How to Run an A/B Test for Ecommerce Businesses

A/B testing—presenting two versions of an item to a test audience to determine which is more favorable—is a valuable tool ecommerce business owners can use to accomplish a variety of goals. Not only does it provide valuable insights into what your target audience likes; it also reduces the guesswork involved in making key decisions about your site, increases conversion rates, and more.

While most A/B testing tools have great in-product instructions and knowledge base articles for how to use their particular tool, there are a few more general actions that must be taken to ensure that the results you acquire from these tools are useful. Below, we detail the steps you should take before and after running an A/B test to deliver the most accurate (and productive) results.

Before Running Your A/B Test

As you prepare to set up your A/B test in the testing tool of your choice (Optimizely and Visual Website Optimizer (VWO) are a few of the most popular), follow these steps to ensure that your test is optimized for a successful run:

1. Define the overall goal of your A/B test

Prior to your test, it’s important to choose what metric to monitor so you know what to analyze for success or failure. Think about what area of your site you would most like to improve. Are your clickthrough rates falling short? Are you having trouble building a list for email marketing? Are you just not seeing many conversions? Pick one area or metric and set a specific goal for yourself (ex: I want to raise my conversion rate by X%).

2. Record your site’s current performance

Before you make any changes to your site, make sure you record your site’s existing metrics so that you have an idea of how it performs under normal circumstances. What is your conversion rate? How many clicks do your CTAs typically receive? How many sales do you usually make in a specific period of time? Noting these metrics beforehand will give you additional information at the conclusion of your test about how effective the winning variable was.

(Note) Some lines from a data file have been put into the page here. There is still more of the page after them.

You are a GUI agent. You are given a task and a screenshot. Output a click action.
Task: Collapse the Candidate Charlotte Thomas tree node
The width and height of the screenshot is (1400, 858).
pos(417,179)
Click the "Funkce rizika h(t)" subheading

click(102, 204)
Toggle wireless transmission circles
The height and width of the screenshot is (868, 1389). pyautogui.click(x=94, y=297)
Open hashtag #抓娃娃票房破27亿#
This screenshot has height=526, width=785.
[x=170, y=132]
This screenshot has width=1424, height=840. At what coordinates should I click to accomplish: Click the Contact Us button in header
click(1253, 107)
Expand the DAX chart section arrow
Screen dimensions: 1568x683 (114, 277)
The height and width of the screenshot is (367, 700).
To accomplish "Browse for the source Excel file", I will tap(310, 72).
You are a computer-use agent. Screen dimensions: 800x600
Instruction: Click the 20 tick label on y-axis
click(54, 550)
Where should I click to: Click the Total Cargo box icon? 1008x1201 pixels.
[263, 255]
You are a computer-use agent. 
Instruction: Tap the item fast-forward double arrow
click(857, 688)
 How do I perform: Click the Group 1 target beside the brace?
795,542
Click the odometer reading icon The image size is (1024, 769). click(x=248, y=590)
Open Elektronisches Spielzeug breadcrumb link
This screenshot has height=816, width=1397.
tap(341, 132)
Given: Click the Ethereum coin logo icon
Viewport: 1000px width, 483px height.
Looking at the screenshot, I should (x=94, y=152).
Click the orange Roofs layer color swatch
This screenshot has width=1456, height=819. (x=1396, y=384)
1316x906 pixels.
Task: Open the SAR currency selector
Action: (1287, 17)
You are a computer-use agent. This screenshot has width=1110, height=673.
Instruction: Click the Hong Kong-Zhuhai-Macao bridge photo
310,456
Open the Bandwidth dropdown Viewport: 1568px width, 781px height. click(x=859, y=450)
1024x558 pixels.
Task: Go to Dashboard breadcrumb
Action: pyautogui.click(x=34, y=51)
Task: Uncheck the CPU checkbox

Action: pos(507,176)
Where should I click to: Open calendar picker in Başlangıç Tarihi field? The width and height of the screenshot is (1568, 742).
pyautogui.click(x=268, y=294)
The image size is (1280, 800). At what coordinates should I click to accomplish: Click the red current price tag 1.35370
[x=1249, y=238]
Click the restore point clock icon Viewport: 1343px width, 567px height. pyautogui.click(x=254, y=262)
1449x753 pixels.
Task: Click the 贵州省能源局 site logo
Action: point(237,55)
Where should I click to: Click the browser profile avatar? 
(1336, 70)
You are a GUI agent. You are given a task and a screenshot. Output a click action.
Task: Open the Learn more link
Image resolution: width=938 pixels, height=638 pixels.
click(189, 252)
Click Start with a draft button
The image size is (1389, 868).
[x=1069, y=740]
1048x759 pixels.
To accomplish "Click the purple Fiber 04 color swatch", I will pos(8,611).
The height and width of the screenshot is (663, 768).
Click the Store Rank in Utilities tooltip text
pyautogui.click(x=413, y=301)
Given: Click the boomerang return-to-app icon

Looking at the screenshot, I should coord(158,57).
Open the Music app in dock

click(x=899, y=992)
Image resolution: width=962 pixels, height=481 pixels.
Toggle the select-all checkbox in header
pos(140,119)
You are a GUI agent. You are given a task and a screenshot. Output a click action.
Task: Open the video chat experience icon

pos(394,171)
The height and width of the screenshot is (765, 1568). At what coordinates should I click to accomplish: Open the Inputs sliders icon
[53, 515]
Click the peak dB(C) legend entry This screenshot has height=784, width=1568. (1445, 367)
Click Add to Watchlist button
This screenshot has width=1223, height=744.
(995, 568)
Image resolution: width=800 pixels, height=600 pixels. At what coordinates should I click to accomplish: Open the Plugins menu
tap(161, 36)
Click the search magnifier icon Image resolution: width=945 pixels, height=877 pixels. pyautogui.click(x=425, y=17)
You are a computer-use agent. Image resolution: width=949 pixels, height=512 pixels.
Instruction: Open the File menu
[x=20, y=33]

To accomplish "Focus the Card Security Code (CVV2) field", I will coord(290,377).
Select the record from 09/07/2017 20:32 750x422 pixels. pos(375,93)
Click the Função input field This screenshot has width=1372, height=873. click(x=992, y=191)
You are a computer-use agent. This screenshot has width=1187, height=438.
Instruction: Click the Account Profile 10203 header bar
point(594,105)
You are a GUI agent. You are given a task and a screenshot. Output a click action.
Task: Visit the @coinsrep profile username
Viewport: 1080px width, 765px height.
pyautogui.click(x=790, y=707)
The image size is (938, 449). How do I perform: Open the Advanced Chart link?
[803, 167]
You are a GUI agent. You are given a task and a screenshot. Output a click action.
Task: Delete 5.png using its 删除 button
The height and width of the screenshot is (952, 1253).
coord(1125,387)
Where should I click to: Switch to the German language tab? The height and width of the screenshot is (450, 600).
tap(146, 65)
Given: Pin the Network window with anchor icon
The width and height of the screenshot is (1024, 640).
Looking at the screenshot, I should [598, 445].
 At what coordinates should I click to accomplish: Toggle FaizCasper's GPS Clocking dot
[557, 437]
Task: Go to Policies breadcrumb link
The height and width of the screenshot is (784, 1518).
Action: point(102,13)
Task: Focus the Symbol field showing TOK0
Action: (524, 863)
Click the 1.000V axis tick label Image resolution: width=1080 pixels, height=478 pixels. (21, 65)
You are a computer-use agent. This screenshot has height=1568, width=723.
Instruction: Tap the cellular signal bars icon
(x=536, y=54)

3. Identify which items you want to test

Choose a variable to test that you believe will help you in achieving your chosen goal. Some of the most often-used variables in ecommerce A/B tests include headlines, body copy, CTAs, forms, site design, navigation, and SEO tactics (meta descriptions, keyword density, etc.). While it may be tempting to make multiple changes to find a successful combination more quickly, it’s important to not test too many things at once—if you do, it will be difficult to determine which of your variables was actually responsible for higher or lower performance.

4. Set up your two test variations

Document the specific differences you will test and repeat the same variables across all pages for each variation. For example, if you are testing a horizontal site menu (A) against a vertical one (B), make sure that variation A includes a horizontal site menu on every page and that variation B uses a vertical menu on each page. This will ensure that the customer’s experience remains similar throughout the site and that there is no confusion about what factors cause what results.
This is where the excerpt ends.